The plane -- carrying up to 215,000 liters of highly flammable aviation fuel -- was less than 70 cm off the ground when it crashed through lights almost 200 m from the end of the runway.

...The fully-laden Airbus A340-500 was believed to have been travelling about 280 km/h when it reached the end of the runway without becoming airborne.

At the last minute, the two pilots "rotated" the plane [too steeply] causing its tail to crash into the end of the runway.

Damage to the $220 million plane is so severe that the airline is considering writing it off rather than repairing it.

... Aviation officials said ... Emirates' pilot training and competency standards are almost identical to those in Australia....

I corrected the penultimate paragraph because the reporter seems to believe that "rotating" is an emergency procedure that involves yanking the yoke back hard enough to bounce the tail off the runway.

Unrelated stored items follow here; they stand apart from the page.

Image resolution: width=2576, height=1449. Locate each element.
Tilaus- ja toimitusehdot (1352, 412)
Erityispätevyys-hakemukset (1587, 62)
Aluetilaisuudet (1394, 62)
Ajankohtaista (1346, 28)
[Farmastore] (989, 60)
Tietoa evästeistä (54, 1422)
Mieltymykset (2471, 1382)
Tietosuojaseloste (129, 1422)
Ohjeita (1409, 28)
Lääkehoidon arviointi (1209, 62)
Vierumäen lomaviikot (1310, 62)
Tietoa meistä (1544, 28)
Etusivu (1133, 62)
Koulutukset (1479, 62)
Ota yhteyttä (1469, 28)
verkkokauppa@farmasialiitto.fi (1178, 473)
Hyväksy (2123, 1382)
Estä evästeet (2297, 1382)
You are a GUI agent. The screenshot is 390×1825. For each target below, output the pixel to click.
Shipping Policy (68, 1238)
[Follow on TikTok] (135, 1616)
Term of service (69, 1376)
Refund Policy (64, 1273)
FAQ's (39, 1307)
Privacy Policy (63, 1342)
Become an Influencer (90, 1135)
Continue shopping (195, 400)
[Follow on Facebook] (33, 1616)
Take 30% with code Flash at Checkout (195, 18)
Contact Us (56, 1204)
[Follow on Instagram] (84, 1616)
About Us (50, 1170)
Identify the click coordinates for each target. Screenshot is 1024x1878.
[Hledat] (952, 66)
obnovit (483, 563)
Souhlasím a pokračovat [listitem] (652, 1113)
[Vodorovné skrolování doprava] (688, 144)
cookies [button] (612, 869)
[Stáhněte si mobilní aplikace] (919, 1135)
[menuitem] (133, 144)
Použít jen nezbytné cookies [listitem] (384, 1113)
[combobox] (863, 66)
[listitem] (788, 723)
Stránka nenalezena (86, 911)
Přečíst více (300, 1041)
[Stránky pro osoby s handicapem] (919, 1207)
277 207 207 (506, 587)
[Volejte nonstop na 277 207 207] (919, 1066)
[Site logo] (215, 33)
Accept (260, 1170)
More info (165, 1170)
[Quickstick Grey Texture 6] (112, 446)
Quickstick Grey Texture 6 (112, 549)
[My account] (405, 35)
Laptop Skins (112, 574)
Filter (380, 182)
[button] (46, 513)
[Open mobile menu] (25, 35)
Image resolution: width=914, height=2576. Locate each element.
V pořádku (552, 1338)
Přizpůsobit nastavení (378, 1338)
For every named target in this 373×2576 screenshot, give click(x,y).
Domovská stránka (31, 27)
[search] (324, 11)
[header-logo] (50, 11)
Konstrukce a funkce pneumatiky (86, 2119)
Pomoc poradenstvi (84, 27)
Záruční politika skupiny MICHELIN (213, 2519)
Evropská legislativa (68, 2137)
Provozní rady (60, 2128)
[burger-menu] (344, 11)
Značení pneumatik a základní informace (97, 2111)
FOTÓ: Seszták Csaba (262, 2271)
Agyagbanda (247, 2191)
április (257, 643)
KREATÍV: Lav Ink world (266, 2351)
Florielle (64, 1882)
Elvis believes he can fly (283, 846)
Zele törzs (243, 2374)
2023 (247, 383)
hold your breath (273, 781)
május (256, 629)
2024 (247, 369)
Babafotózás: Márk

Actually "rotating" just means rotating the airplane on its horizontal axis so the nose points up. Rotating a Cessna 172, for example, is such a subtle maneuver at takeoff speed that non-pilot passengers often wonder how the plane got airborne. What the Emirates pilots did was to pull back so hard that they caused a tail strike. In other words, they panicked, which compounded the problem because the plane's angle of attack seems to have been too steep to generate sufficient lift to take off.

As you pull back on the yoke, the tail of the aircraft is pushed down, which pushes the nose up. This translates speed into lift. It also increases drag, which means pulling back too far slows the plane too much which causes lift to drop. In an airplane the size of a Cessna 172, this can cause a takeoff stall; with an Airbus 340, the plane is so long that the tail scrapes the runway long before the plane stalls. That causes a different kind of drag, of course, and now you're "in the world of physics" as pilots say and no longer flying.

I hope to read follow-up about this when it's available; in particular, I'm wondering what went on in the cockpit at takeoff.

Note that the photo is not of the accident airplane.